Entrepreneurship project takes aim at unemployment in Kenya

When Nancy Langton, associate professor at UBC’s Sauder School of Business, discusses the economic environment of the slums of Kibera, in Nairobi she relays a telling anecdote about the area’s small-business make-up: Too many hair salons, not enough of anything else.

That lack of economic diversity – and the devastating unemployment picture that goes with is – is one of the motivators for the UBC business education program she leads, Social Entrepreneurship 101: Africa.

Langton annually brings a team of graduate and undergraduate business students to Africa to teach aspiring small-business owners and young entrepreneurs the fundamentals of accounting, marketing, human resources and more, to ultimately lay down the groundwork of a more robust economic landscape, and the jobs that go with it.

The program was originally based on one designed by Sauder faculty and delivered to residents in the Downtown Eastside of Vancouver, the poorest postal code in Canada.
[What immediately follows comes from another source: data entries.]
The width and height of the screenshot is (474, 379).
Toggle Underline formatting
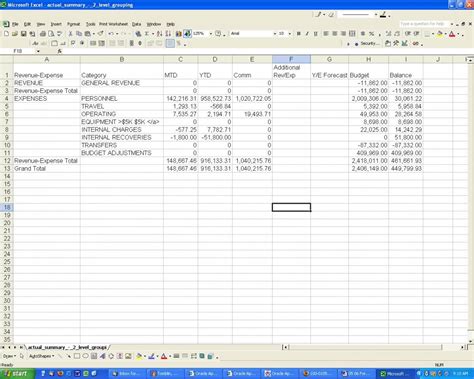(315, 34)
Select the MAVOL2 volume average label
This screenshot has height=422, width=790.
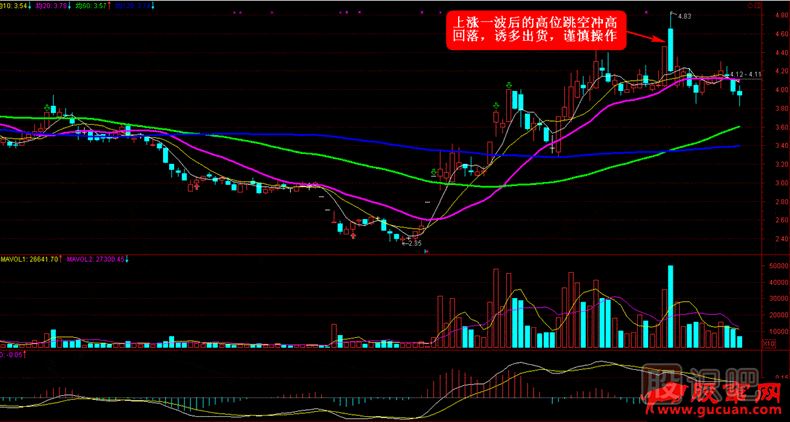(x=95, y=259)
That program, Entrepreneurship 101, was first delivered in 2002. Sauder faculty and students helped residents from the Downtown Eastside to formulate business plans, while learning basic business skills. Entrepreneurship 101 operated out of UBC’s Robson Square site, and provided dinners, childcare, and bus fare to participants on class nights. Participants were mentored by undergraduate and MBA students, and several businesses were started as a result. The program was funded through a grant provided by HSBC and was loosely affiliated with the UBC Learning Exchange. When two undergraduate students approached Langton in the fall of 2005 about doing volunteer work in Africa, Langton thought that Entrepreneurship 101 might be a good model to replicate there. The UBC initiative in Africa started with the delivery of business plan training to youth living in Kibera, the largest slum in East Africa, in the summer of 2006. The workshops, now entering their fifth year, educate and enable Kenyan youth living in Nairobi to start their own businesses. They are part of an intense, three-week program that combines entrepreneurship with social impact. At the conclusion of classes, participants have developed a business plan draft, which can ultimately be used to present to business partners, banks, or micro-financing institutions. Since 2006, more than 225 Nairobi youth have come through the program.

The program is rooted in the philosophy that social entrepreneurs are agents of positive change for society, and can provide innovative sustainable solutions to an array of social problems.
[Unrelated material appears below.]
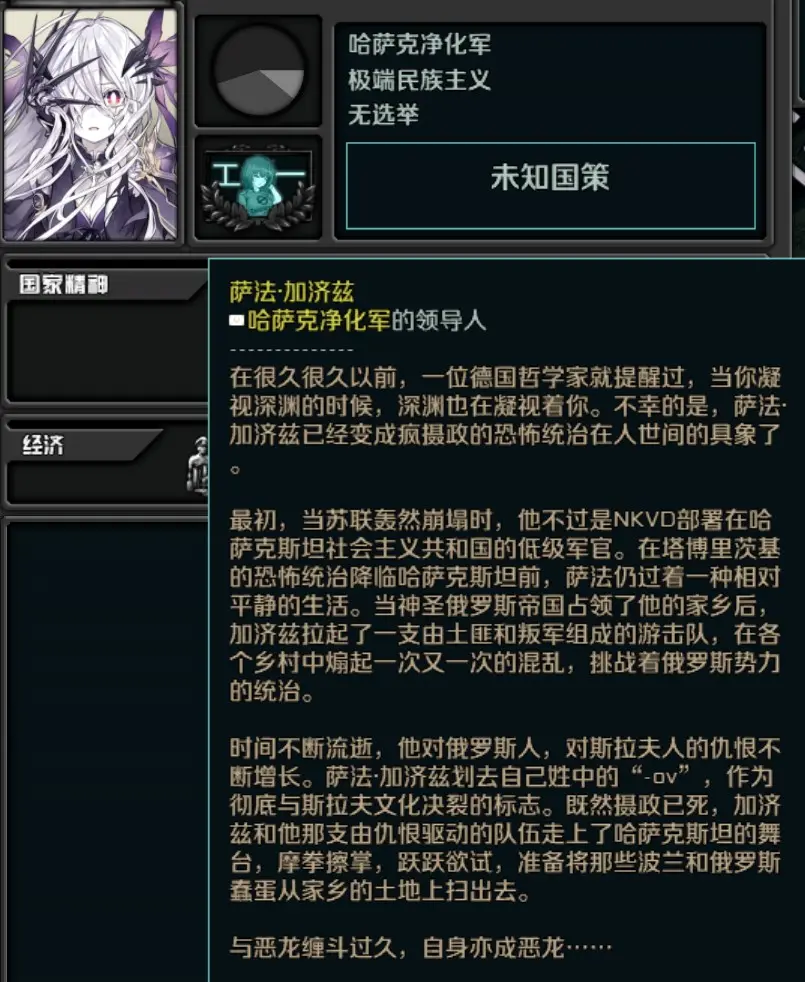Click the white-haired leader portrait
The width and height of the screenshot is (805, 982).
tap(91, 123)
According to Langton, where a traditional business entrepreneur seeks to generate profit, a social entrepreneur is motivated to generate social value. Aspiring social entrepreneurs in the UBC program in Nairobi have been focused on everything from garbage recycling to community AIDS education.
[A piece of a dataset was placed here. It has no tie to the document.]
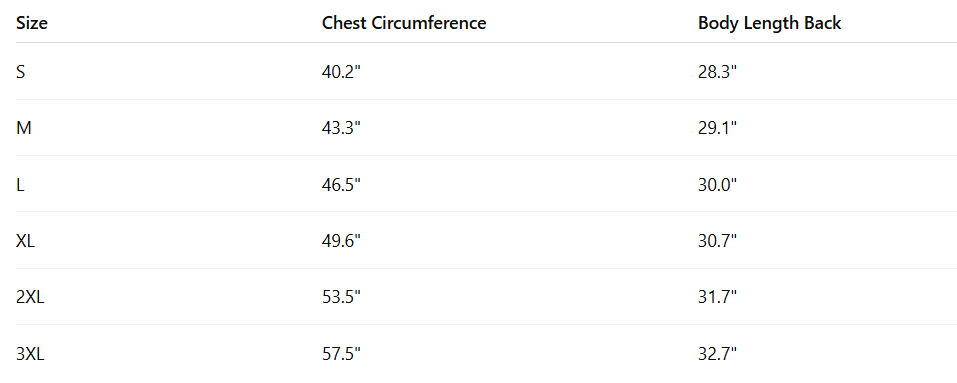Select the 3XL size cell
The image size is (957, 383).
[30, 354]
The program also engages traditional small business start-ups. The kind of enterprises that have participated in the program include restaurants, graphic arts firms, business plan consultants, and sound system vendors.

“We are looking for businesses that are unique and that start out with a competitive advantage,” said Langton. “Our applicants should be innovative and realistic.”

Last year’s Social Entrepreneurship 101 team included a mix of UBC students from wide-ranging backgrounds, including graduate student Jonathan Kaida, then completing his MBA with a specialization in sustainability. Kaida’s parents are originally from Kenya and Tanzania, and after traveling to Africa in 2008 to help his grandmother build a house, he applied to be part of the UBC project. Other students, who themselves teach in the program, come from academic backgrounds such as finance, marketing, and education.

Increasingly, Langton and her team have been drawn into assessing business plans for the purpose of micro-financing opportunities, a burgeoning financial trend in Kenya and other African countries.

She has made many presentations to Kenyan church parishioners about the virtues of various business ventures that have come through the UBC program, and their micro-financing-worthiness. Langton notes that church parishioners also have been participating in the post-program, which provides mentorship and support for the small-business participants in Nairobi after the conclusion of classes.

“It’s a way of helping the community help their own youth,” she says.

But her program pitch isn’t just being extended to the churches of Nairobi. Back in Canada, she’s also encouraging engagement from the UBC community.

“There are so many ways to be involved with this project,” she said. “We can use people who can help us with writing grants, marketing, curriculum development, with mentorship, with micro-financing ideas. There are lots of ways to be involved.”